The Minnesota Wild are narrowly under the salary cap this year with just $170,000 of wiggle room on their NHL roster. After Gary Bettman‘s assault on player salaries during the lockout resulted in a drop in the salary cap to $64 million for next year, a big $6 million decline from this season’s pro-rated spending limit, the Wild salary cap situation gets a little bit dicey going forward.
The Wild will be able to create some salary cap room next year, but it may come at the expense of some of their top players this year. Goaltender Niklas Backstrom carries a $6 million hit this season and is an unrestricted free agent at the end of the year. Given the breadth and depth of prospects in the system, Backstrom could certainly be let go.
The move would be risky, given Josh Harding‘s health concerns and Matthew Hackett‘s RFA status next season, particularly when considering how unproven the promising goaltenders in the Minnesota system are. Still, with one move, the Wild can make up for the decline in the salary cap for next season by not bringing back their starting goaltender.
Dany Heatley has one more year left on his deal worth $7.5 million per season. The Wild may be able to move him next year to a contender desperate for scoring and willing to overpay for one year–or they can keep their top-line forward and his pricey deal. He is also an excellent candidate for the new amnesty clause if he isn’t in the long-term plans of the team, particularly when his best playing days are clearly behind him. Together, Pierre-Marc Bouchard and Matt Cullen coming off the books at the end of this season will open up a Heatley-sized cap space at the end of the 2013 season as well.

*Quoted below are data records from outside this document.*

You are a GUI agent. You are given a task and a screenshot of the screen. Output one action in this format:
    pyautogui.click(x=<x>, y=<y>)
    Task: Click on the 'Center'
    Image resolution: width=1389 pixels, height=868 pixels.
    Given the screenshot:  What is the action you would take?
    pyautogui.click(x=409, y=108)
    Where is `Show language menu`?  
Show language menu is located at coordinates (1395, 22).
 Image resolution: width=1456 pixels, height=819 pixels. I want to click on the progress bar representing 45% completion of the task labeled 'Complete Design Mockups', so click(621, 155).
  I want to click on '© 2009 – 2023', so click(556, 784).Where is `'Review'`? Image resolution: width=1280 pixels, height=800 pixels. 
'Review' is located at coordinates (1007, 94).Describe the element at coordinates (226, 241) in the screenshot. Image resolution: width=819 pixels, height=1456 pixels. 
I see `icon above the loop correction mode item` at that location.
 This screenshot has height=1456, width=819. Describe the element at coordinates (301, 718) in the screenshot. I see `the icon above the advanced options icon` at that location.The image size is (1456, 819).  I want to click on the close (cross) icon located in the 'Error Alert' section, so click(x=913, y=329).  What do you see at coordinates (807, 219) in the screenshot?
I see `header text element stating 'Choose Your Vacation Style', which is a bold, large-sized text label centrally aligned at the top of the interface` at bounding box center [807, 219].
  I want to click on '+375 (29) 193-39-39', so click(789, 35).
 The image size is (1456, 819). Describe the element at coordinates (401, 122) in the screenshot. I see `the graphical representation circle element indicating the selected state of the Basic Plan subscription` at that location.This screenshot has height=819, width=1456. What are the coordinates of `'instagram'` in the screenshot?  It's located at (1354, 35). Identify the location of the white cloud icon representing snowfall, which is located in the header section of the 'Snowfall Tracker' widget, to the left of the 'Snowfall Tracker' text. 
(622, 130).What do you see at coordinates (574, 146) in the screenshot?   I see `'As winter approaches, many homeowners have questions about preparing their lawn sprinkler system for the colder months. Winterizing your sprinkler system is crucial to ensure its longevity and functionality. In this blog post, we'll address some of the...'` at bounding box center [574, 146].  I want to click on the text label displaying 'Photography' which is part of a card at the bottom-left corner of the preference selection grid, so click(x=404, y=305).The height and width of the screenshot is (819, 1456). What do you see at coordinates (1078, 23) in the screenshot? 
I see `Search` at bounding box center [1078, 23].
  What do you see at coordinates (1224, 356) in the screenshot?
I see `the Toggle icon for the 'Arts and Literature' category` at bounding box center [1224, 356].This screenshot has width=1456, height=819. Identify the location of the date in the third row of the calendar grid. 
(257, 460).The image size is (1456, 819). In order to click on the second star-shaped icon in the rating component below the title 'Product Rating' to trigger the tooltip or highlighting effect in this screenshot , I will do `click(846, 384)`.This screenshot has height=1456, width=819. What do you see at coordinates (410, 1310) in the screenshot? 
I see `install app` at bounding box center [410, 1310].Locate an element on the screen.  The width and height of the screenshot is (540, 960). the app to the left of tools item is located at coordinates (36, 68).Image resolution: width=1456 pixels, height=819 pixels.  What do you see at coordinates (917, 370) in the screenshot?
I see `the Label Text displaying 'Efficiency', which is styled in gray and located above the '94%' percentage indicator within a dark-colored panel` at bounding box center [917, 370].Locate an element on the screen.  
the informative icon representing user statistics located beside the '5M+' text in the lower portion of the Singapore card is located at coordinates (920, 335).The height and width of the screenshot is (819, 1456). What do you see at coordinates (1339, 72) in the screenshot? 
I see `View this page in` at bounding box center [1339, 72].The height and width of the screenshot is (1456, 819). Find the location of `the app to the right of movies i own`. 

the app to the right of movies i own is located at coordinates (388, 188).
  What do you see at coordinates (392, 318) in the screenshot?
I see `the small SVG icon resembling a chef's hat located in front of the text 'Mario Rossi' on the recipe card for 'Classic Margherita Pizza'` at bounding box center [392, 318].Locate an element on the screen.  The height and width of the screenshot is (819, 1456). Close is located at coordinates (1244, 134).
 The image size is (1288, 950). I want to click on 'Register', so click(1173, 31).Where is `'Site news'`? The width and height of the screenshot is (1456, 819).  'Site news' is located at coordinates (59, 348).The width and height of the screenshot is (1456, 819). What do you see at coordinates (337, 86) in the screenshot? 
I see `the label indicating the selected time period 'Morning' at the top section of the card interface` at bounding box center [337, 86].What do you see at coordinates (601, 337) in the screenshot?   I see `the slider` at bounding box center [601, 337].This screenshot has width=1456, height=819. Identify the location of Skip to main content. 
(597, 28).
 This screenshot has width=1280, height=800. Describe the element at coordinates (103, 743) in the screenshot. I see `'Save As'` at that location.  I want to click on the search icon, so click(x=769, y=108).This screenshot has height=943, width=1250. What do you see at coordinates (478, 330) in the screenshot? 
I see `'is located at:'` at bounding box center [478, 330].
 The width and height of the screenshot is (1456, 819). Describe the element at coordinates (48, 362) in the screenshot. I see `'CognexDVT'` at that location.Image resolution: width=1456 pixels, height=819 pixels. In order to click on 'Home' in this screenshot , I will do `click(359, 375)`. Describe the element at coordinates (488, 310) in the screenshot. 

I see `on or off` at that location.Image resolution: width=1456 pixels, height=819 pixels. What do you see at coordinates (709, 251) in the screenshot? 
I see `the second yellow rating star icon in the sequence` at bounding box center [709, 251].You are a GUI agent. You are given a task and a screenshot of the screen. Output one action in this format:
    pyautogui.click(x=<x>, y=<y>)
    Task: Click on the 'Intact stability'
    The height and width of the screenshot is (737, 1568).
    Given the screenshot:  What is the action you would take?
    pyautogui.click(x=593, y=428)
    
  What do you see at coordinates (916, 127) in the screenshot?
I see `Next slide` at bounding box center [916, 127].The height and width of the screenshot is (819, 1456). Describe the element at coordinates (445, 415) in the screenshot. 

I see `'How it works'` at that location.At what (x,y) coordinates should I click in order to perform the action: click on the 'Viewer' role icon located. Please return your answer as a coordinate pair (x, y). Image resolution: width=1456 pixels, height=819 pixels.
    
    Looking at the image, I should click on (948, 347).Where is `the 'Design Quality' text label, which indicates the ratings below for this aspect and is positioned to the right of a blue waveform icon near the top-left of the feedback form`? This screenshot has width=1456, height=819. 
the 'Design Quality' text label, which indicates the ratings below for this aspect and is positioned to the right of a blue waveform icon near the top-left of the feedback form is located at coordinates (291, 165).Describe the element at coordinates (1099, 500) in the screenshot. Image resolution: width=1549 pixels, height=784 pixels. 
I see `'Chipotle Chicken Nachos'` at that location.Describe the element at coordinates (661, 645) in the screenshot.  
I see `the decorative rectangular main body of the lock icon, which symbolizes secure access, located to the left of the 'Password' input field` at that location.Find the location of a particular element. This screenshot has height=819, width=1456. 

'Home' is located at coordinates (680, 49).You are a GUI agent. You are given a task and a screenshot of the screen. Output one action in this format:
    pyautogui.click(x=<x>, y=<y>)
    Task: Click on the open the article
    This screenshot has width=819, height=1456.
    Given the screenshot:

The team is fortunate to have an elite group of prospects already in the system that may be ready to fill in the voids left by big contracts they may need to part with in order to accommodate other high-priced commitments. Still, the Wild have a salary cap problem, even with big contracts coming off the books.
It’s unlikely that they will amnesty their captain Mikko Koivu, so it’s safe to say the full $6.75 million cap hit he carries will be on the books through the 2017-18 season. Combined with the $7.5 million hit Zach Parise and Ryan Suter will carry for the next 13 years, the Minnesota Wild have more than a third of the new salary cap tied up in just three players. These limitations will force risky decisions to fill out the roster.
The Wild can let Backstrom go, but they will be forced to go with an unproven netminder in the meantime and it is always a nice luxury to groom a prospect behind a talented veteran. They can part with Heatley to open cap space, but it would leave a significant void in their top six. The team can fast track prospects to fill the holes in their roster, but depending on unproven players on a team that is built to win in the next few years is extremely risky as well.
Maybe the Wild’s salary cap problem is manageable, but at a game above .500 through the quarter mark in the 2013 season, ineffective spending is certainly cause for concern. It remains unclear whether they can assemble a top-level roster, but they’ll have to navigate a tight salary cap as they build their team going forward.